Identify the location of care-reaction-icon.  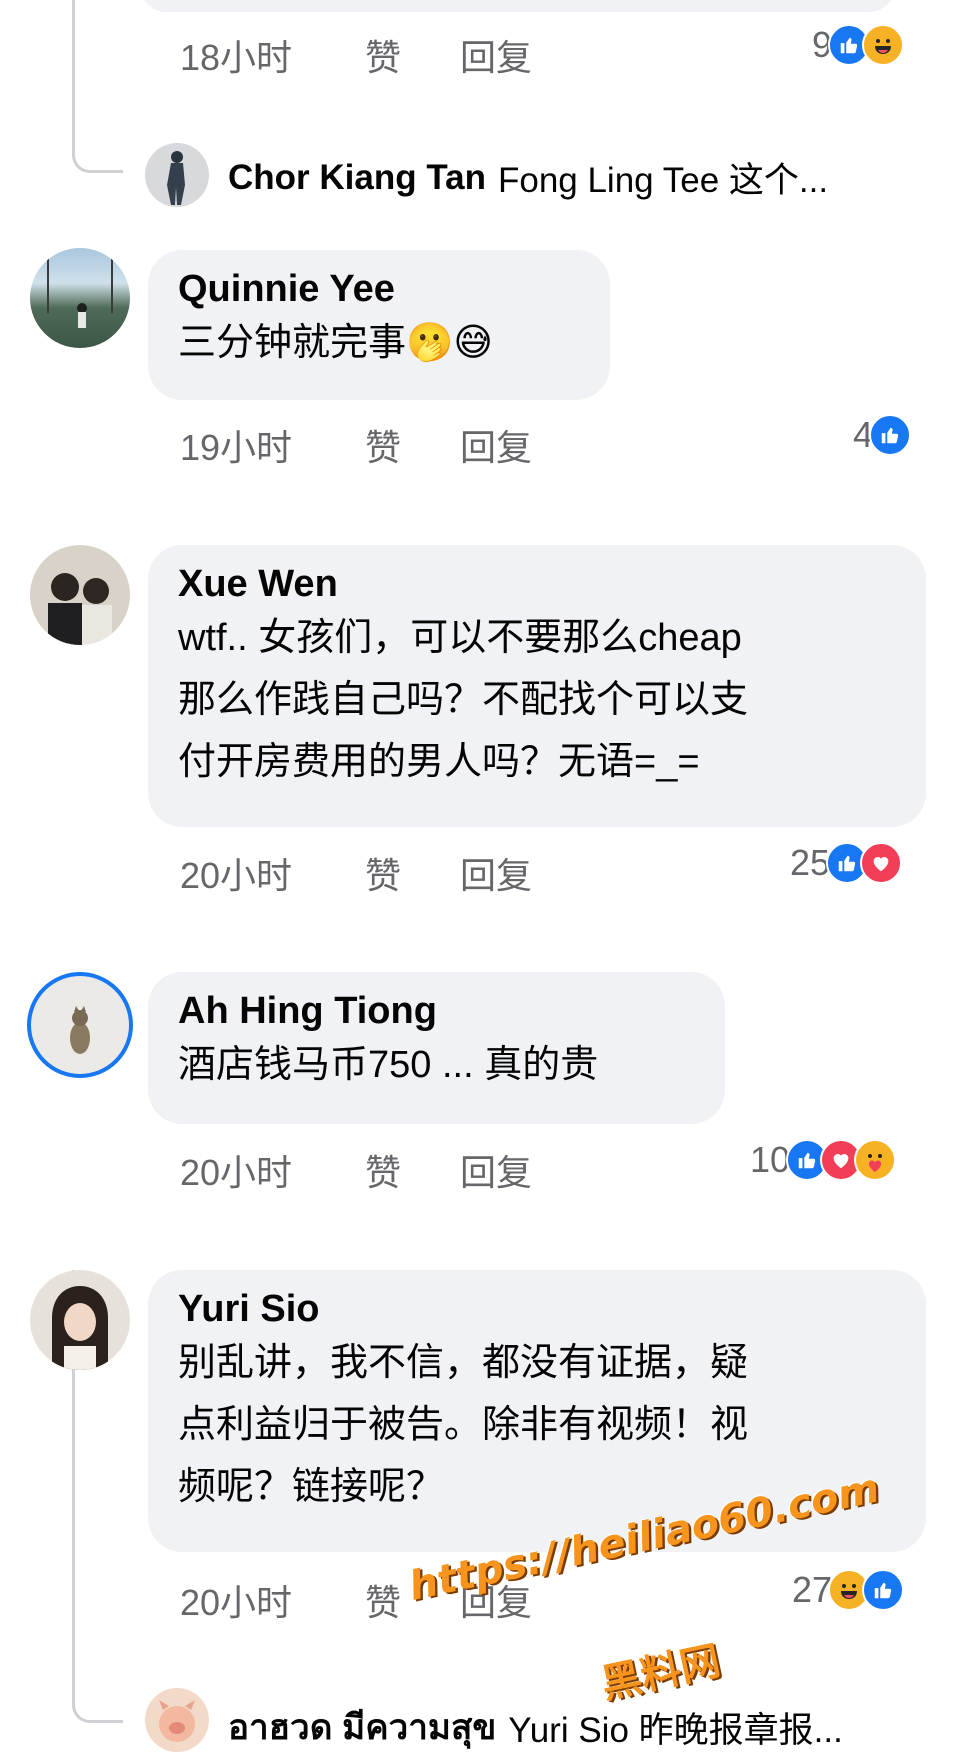
(876, 1160).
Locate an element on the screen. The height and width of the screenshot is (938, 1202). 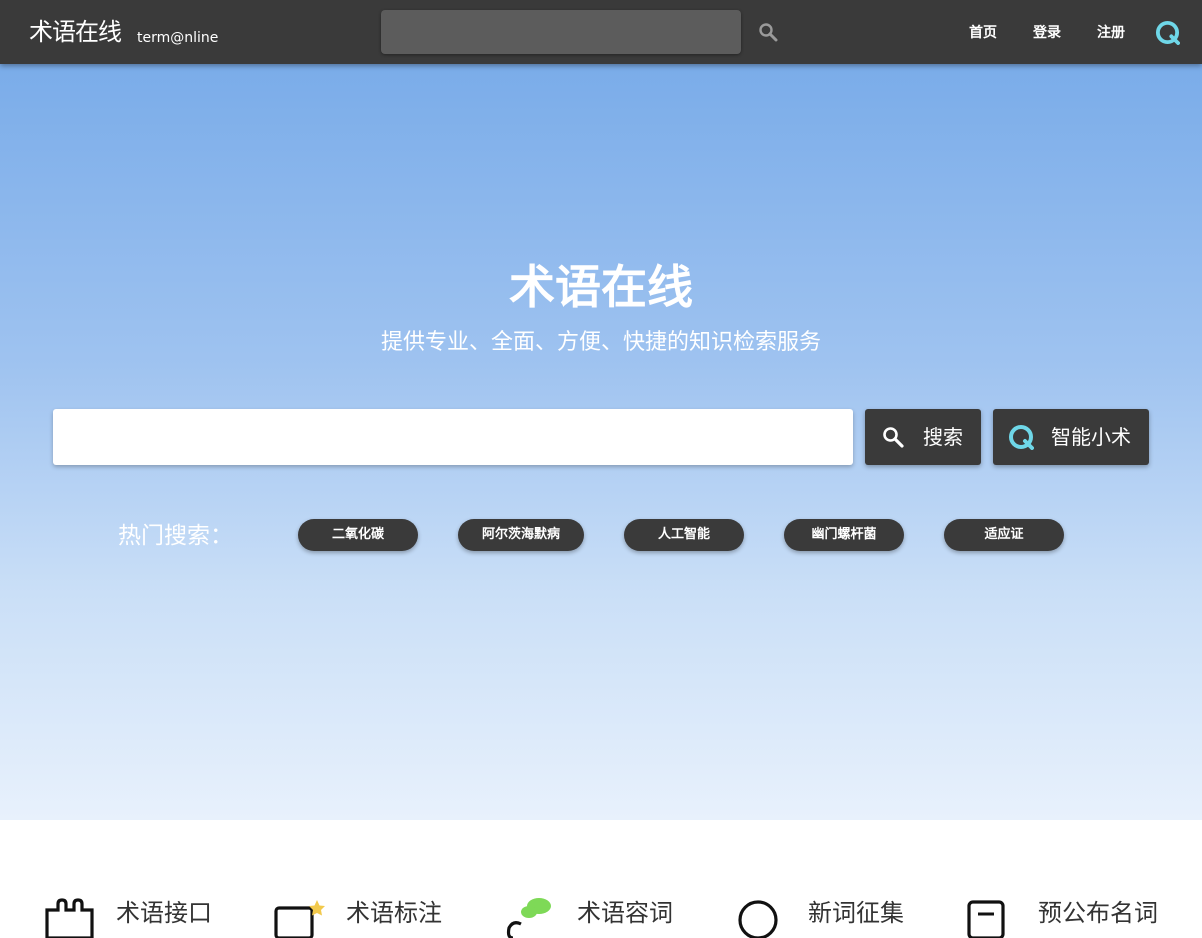
top-navbar: 术语在线 term@nline 首页 登录 注册 is located at coordinates (601, 32).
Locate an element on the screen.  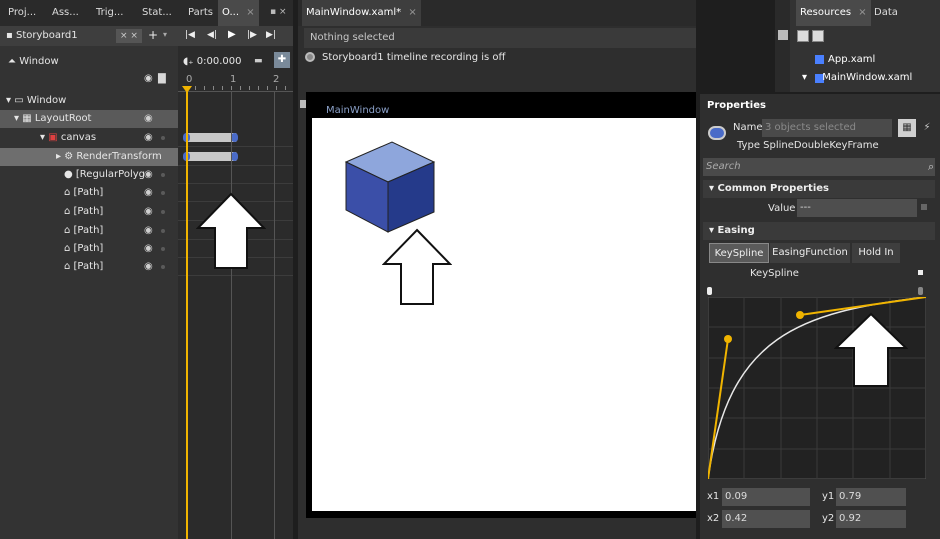
tree-item-canvas: ▾ ▣ canvas ◉ is located at coordinates (89, 138).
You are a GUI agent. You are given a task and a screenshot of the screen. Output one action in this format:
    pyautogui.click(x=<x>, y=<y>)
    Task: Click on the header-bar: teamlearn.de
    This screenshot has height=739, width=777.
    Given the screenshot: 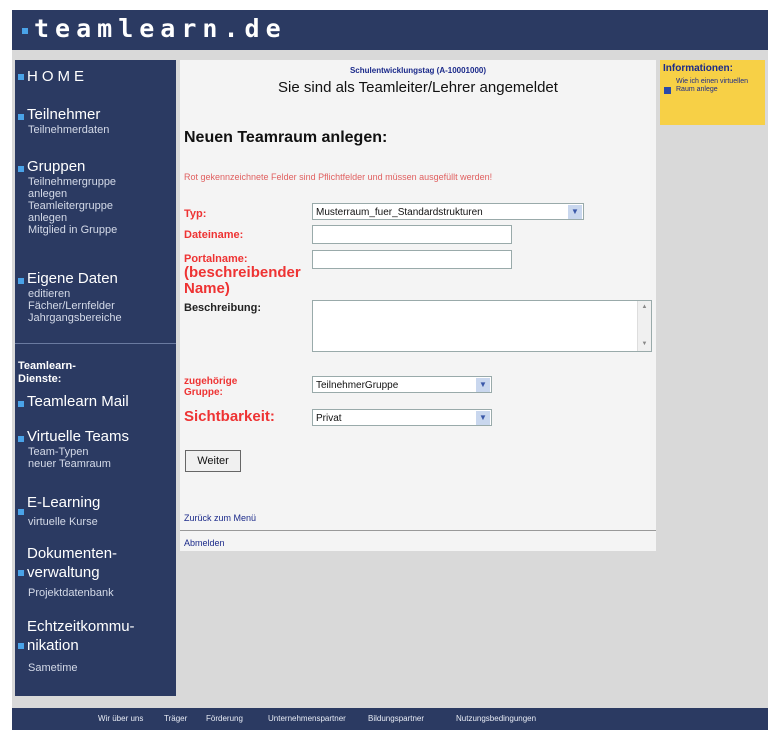 What is the action you would take?
    pyautogui.click(x=390, y=30)
    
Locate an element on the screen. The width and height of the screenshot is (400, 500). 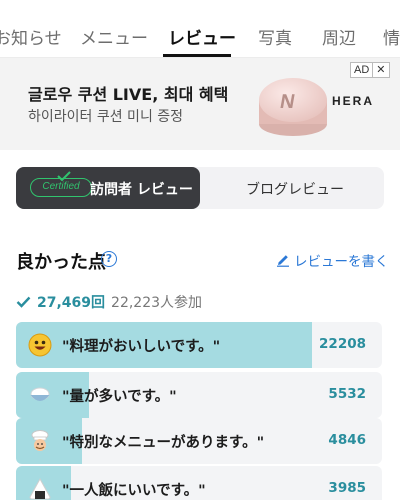
onigiri-icon is located at coordinates (40, 488).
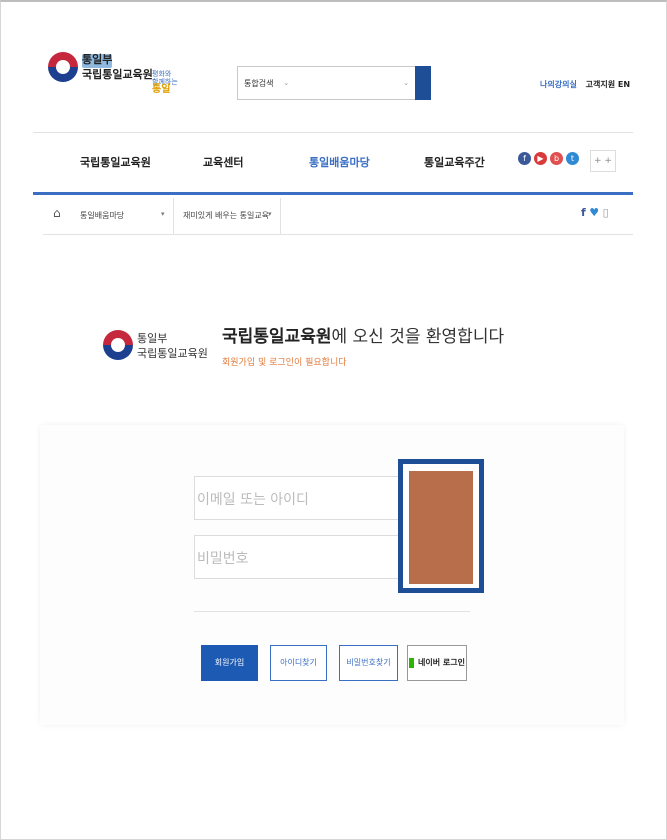 Image resolution: width=667 pixels, height=840 pixels. What do you see at coordinates (258, 84) in the screenshot?
I see `search-category-select: 통합검색` at bounding box center [258, 84].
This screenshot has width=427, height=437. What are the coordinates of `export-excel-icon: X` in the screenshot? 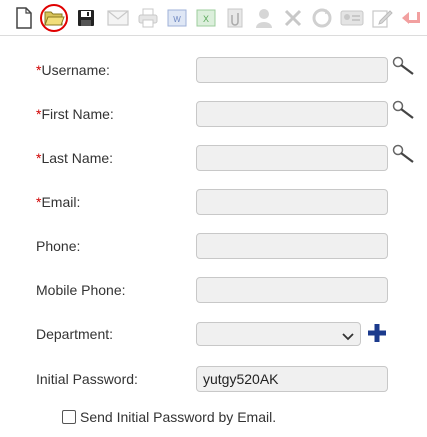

» Instructions for the task
Put the records from the line containing "Locate an element on the screen. The width" through the end of the records into a Markdown table with the columns Row and Text, one nonblank line per row, and leave the pictures out.

» Answer space
| Row | Text |
|---|---|
| 1 | Locate an element on the screen. The width and height of the screenshot is (400, 500).  |
| 2 | onigiri-icon is located at coordinates (40, 488). |
| 3 |  Image resolution: width=667 pixels, height=840 pixels. What do you see at coordinates (258, 84) in the screenshot? |
| 4 | I see `search-category-select: 통합검색` at bounding box center [258, 84]. |
| 5 | This screenshot has width=427, height=437. What are the coordinates of `export-excel-icon: X` in the screenshot?  |